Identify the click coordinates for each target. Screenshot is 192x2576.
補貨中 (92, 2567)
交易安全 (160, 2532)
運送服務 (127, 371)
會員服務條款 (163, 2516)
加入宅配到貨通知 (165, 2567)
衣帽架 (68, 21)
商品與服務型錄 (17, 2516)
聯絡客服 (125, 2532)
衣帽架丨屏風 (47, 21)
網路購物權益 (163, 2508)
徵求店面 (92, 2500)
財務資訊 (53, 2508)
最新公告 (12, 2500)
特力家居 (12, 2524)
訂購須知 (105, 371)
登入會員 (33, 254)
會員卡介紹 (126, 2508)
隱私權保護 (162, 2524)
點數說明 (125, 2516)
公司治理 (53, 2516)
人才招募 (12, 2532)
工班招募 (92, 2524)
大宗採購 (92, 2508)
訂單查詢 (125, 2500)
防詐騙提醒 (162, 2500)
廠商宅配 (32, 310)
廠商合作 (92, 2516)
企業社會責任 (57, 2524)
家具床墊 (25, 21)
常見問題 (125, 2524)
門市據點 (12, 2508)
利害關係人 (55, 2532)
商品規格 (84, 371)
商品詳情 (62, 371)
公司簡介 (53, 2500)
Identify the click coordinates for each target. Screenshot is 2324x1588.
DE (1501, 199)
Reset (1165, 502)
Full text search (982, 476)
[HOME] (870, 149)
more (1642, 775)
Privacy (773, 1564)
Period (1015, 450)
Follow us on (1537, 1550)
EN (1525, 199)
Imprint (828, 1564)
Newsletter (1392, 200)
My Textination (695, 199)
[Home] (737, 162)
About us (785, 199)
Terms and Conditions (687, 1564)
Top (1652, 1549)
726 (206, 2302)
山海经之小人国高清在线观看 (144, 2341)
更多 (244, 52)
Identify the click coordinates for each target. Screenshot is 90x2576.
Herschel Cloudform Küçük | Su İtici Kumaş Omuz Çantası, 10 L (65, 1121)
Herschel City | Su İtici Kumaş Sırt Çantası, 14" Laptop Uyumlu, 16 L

■ The problem
The whole listing above is to be reproduced without any slip.

■ Your solution
Identify the click coordinates for each target. Screenshot is 192x2576.
補貨中 (92, 2567)
交易安全 (160, 2532)
運送服務 (127, 371)
會員服務條款 (163, 2516)
加入宅配到貨通知 (165, 2567)
衣帽架 (68, 21)
商品與服務型錄 (17, 2516)
聯絡客服 (125, 2532)
衣帽架丨屏風 (47, 21)
網路購物權益 (163, 2508)
徵求店面 (92, 2500)
財務資訊 (53, 2508)
最新公告 (12, 2500)
特力家居 (12, 2524)
訂購須知 (105, 371)
登入會員 (33, 254)
會員卡介紹 (126, 2508)
隱私權保護 (162, 2524)
點數說明 (125, 2516)
公司治理 (53, 2516)
人才招募 (12, 2532)
工班招募 (92, 2524)
大宗採購 (92, 2508)
訂單查詢 (125, 2500)
防詐騙提醒 (162, 2500)
廠商宅配 (32, 310)
廠商合作 (92, 2516)
企業社會責任 (57, 2524)
家具床墊 (25, 21)
常見問題 (125, 2524)
門市據點 (12, 2508)
利害關係人 (55, 2532)
商品規格 (84, 371)
商品詳情 (62, 371)
公司簡介 (53, 2500)
Identify the click coordinates for each target. Screenshot is 2324x1588.
DE (1501, 199)
Reset (1165, 502)
Full text search (982, 476)
[HOME] (870, 149)
more (1642, 775)
Privacy (773, 1564)
Period (1015, 450)
Follow us on (1537, 1550)
EN (1525, 199)
Imprint (828, 1564)
Newsletter (1392, 200)
My Textination (695, 199)
[Home] (737, 162)
About us (785, 199)
Terms and Conditions (687, 1564)
Top (1652, 1549)
726 (206, 2302)
山海经之小人国高清在线观看 (144, 2341)
更多 (244, 52)
Identify the click coordinates for each target. Screenshot is 90x2576.
Herschel Cloudform Küçük | Su İtici Kumaş Omuz Çantası, 10 L (65, 1121)
Herschel City | Su İtici Kumaş Sırt Çantası, 14" Laptop Uyumlu, 16 L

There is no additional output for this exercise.